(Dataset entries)

··········

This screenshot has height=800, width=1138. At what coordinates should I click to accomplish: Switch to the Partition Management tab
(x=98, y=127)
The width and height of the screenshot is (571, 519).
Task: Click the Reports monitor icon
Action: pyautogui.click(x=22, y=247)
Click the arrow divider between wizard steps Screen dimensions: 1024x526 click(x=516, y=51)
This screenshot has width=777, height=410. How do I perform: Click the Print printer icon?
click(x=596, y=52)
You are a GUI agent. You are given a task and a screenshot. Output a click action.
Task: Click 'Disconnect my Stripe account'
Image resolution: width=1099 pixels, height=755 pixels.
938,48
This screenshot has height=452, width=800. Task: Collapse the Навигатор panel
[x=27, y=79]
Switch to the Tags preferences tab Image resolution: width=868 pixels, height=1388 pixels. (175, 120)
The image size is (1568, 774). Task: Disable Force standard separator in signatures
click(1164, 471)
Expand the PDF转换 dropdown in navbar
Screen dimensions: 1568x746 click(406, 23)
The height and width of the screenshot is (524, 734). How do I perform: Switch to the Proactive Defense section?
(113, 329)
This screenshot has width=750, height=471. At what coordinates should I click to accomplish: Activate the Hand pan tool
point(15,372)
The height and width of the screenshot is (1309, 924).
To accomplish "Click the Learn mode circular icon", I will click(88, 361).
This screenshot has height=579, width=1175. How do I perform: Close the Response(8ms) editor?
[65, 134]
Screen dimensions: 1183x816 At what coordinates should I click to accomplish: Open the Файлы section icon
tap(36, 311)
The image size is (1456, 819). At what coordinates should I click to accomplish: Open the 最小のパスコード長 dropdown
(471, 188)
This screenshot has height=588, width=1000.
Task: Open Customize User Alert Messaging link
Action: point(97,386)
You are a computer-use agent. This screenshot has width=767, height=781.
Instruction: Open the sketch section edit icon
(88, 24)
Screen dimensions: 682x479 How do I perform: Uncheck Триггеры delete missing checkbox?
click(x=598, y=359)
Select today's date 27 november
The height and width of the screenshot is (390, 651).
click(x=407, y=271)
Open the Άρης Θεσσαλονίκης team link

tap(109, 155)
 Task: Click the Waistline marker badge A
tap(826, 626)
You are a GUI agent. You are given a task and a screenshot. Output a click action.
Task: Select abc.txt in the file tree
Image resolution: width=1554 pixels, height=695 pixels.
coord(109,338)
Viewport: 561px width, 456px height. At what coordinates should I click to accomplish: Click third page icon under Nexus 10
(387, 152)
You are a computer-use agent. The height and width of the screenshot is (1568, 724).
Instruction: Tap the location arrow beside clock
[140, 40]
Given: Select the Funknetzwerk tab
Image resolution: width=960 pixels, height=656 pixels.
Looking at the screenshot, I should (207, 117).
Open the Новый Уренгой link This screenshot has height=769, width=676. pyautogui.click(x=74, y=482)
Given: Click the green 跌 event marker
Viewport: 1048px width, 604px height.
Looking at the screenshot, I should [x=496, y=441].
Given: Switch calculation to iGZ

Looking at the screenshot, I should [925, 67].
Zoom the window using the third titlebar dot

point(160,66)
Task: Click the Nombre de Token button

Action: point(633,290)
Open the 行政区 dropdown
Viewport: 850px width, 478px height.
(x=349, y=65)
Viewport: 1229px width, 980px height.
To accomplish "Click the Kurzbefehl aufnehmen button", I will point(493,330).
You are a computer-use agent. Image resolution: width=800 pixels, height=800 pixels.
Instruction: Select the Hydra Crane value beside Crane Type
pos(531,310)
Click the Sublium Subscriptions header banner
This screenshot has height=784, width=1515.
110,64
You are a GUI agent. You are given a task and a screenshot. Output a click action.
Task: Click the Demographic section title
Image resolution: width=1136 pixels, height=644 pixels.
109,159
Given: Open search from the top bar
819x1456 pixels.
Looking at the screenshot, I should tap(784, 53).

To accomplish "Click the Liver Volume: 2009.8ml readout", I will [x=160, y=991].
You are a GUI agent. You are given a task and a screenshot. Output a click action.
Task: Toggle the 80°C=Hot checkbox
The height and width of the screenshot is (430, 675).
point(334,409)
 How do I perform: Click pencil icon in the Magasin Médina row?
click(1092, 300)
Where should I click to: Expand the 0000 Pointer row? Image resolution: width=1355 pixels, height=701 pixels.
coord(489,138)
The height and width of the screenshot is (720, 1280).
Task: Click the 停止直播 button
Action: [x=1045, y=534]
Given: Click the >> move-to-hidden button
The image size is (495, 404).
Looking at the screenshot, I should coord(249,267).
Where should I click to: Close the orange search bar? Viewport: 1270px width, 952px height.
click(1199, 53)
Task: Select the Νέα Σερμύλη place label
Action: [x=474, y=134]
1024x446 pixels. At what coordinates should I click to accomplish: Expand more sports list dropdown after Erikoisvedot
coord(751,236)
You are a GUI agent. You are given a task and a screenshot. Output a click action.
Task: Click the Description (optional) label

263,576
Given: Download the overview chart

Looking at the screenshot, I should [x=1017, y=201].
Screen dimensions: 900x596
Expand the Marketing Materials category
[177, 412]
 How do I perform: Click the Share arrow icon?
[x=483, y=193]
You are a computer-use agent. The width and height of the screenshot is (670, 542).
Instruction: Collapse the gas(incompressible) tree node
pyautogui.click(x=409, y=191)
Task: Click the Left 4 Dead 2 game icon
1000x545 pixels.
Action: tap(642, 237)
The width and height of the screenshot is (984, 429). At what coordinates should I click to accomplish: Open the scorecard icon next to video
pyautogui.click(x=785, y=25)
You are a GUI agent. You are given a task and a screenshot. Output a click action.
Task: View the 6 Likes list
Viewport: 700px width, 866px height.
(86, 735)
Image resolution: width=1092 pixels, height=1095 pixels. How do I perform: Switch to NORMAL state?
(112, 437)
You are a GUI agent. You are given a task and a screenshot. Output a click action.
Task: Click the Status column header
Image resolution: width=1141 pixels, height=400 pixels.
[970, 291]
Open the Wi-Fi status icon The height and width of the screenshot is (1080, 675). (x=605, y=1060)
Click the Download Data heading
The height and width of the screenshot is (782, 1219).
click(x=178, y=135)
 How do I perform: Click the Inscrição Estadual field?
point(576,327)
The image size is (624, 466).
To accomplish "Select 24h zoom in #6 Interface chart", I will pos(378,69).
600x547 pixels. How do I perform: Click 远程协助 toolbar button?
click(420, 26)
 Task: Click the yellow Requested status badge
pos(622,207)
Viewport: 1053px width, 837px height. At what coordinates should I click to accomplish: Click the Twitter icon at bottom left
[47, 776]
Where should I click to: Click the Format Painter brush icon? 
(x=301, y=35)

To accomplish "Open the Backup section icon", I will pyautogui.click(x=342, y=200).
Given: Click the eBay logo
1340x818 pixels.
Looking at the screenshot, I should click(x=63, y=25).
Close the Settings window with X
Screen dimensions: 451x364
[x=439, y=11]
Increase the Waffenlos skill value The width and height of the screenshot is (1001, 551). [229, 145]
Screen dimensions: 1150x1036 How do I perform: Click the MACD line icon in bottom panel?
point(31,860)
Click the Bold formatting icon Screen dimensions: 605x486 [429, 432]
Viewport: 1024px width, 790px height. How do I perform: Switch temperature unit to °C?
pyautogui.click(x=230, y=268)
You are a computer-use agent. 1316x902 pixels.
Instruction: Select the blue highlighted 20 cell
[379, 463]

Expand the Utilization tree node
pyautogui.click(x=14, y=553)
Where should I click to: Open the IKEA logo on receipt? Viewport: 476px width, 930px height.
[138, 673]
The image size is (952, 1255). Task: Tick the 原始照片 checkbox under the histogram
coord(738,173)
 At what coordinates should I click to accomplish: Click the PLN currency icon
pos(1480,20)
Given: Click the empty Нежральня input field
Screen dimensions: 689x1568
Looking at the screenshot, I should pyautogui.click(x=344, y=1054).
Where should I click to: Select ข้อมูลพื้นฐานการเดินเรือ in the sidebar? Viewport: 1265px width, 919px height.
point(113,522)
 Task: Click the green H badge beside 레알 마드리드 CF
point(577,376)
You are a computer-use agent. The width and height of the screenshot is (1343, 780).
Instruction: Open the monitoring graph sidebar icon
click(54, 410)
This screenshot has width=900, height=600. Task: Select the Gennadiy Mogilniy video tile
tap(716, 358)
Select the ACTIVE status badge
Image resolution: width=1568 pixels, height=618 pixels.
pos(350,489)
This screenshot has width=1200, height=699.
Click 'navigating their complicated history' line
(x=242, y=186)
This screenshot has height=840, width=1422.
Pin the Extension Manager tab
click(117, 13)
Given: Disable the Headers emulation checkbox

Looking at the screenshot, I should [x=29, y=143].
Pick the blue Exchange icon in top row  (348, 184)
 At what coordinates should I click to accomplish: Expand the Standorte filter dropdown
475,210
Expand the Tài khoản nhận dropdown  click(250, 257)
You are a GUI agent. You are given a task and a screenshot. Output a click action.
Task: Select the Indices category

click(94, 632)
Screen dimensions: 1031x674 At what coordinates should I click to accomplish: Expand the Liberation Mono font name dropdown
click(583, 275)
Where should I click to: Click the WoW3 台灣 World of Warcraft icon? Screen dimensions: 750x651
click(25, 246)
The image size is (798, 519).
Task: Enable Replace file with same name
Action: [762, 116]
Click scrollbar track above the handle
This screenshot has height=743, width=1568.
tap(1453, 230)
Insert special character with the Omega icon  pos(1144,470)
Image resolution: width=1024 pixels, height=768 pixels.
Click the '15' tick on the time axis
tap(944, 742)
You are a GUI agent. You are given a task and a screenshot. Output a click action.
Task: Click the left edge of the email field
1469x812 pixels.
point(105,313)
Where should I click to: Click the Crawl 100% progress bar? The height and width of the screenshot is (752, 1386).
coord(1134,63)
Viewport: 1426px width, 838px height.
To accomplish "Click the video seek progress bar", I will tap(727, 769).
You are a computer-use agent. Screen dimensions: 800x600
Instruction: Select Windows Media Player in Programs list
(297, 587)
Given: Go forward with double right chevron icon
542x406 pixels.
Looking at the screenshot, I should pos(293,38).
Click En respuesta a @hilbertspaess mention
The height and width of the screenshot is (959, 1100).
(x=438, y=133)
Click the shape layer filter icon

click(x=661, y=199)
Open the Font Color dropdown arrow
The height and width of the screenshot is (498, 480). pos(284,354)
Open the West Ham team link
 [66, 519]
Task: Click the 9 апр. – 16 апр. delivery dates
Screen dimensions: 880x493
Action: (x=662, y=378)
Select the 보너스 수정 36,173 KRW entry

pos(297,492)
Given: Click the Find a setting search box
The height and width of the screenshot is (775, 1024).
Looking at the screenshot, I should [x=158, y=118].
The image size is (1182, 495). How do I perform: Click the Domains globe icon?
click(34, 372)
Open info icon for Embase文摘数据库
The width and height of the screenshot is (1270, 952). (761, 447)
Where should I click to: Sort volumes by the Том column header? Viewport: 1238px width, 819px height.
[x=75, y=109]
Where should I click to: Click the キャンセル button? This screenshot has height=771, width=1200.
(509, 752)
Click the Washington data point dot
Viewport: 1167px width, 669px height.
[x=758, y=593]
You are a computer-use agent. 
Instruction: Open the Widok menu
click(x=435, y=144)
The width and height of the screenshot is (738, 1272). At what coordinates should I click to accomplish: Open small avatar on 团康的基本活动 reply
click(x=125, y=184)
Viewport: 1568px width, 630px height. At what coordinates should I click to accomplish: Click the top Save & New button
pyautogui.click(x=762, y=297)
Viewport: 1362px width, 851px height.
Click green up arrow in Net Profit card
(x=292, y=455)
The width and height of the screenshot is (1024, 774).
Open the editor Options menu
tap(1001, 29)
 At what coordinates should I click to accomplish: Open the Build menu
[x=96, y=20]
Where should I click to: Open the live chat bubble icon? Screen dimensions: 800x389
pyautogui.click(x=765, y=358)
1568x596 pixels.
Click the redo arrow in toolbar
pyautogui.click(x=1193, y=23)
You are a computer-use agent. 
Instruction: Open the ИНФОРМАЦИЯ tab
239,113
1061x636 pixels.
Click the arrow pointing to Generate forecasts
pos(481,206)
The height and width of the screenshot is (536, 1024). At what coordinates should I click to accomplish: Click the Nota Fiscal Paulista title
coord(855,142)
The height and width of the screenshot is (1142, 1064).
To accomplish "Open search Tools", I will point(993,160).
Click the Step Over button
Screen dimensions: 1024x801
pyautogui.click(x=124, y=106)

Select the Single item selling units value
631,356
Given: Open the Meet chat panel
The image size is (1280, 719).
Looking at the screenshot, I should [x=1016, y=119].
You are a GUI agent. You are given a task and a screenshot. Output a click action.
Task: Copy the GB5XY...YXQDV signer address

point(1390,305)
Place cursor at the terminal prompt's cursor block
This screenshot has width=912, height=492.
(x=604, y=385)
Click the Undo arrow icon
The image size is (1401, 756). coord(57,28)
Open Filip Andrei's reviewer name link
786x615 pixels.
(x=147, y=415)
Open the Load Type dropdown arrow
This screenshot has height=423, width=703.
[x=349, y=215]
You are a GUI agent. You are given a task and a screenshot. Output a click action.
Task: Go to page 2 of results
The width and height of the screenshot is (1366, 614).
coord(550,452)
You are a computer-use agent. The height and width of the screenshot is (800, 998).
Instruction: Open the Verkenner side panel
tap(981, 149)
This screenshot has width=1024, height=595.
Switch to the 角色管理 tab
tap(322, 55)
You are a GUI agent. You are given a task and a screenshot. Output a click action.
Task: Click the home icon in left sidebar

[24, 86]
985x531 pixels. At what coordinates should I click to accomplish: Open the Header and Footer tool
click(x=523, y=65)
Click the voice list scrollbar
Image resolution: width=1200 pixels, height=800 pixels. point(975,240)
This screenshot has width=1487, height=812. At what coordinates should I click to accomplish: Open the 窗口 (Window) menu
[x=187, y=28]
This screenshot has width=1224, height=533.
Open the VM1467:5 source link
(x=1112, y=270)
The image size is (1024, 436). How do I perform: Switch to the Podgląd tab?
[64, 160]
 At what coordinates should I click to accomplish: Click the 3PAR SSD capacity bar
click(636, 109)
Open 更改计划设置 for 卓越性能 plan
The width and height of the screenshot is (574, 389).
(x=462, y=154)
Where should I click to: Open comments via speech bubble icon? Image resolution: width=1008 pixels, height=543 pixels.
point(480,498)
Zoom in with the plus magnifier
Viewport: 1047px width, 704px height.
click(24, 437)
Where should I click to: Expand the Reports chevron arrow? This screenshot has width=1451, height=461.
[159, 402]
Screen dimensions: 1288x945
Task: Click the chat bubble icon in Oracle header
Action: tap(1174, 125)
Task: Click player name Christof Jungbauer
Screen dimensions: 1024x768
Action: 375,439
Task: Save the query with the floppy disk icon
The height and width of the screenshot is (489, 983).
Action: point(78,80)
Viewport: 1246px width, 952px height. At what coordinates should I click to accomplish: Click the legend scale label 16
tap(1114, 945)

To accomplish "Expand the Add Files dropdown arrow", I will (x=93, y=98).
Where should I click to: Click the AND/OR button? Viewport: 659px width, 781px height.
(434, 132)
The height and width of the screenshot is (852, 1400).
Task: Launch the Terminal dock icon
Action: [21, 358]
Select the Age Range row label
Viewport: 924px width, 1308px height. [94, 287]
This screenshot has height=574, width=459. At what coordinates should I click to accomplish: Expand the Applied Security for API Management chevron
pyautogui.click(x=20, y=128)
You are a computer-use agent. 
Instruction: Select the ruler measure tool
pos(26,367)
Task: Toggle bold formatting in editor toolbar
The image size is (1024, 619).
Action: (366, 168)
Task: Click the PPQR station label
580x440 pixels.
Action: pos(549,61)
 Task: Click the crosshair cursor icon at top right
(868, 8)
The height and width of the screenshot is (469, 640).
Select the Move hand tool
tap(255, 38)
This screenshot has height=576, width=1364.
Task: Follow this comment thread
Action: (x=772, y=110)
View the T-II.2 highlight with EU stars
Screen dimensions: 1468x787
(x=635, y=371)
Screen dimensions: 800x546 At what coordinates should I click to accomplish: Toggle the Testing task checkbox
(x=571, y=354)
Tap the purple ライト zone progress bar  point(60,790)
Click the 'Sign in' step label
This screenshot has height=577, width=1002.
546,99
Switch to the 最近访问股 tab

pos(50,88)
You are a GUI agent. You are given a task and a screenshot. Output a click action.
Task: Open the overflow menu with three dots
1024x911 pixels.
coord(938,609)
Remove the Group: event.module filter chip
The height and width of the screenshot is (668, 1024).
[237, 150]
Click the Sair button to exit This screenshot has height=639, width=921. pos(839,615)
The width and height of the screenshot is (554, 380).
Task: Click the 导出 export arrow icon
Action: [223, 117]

··········

**DIRECTIONS FOR THIS TASK**. Wherever a line in the entries holds "formatting", copy that line.

**RESPONSE TO THIS TASK**.
Click the Bold formatting icon Screen dimensions: 605x486 [429, 432]
Task: Toggle bold formatting in editor toolbar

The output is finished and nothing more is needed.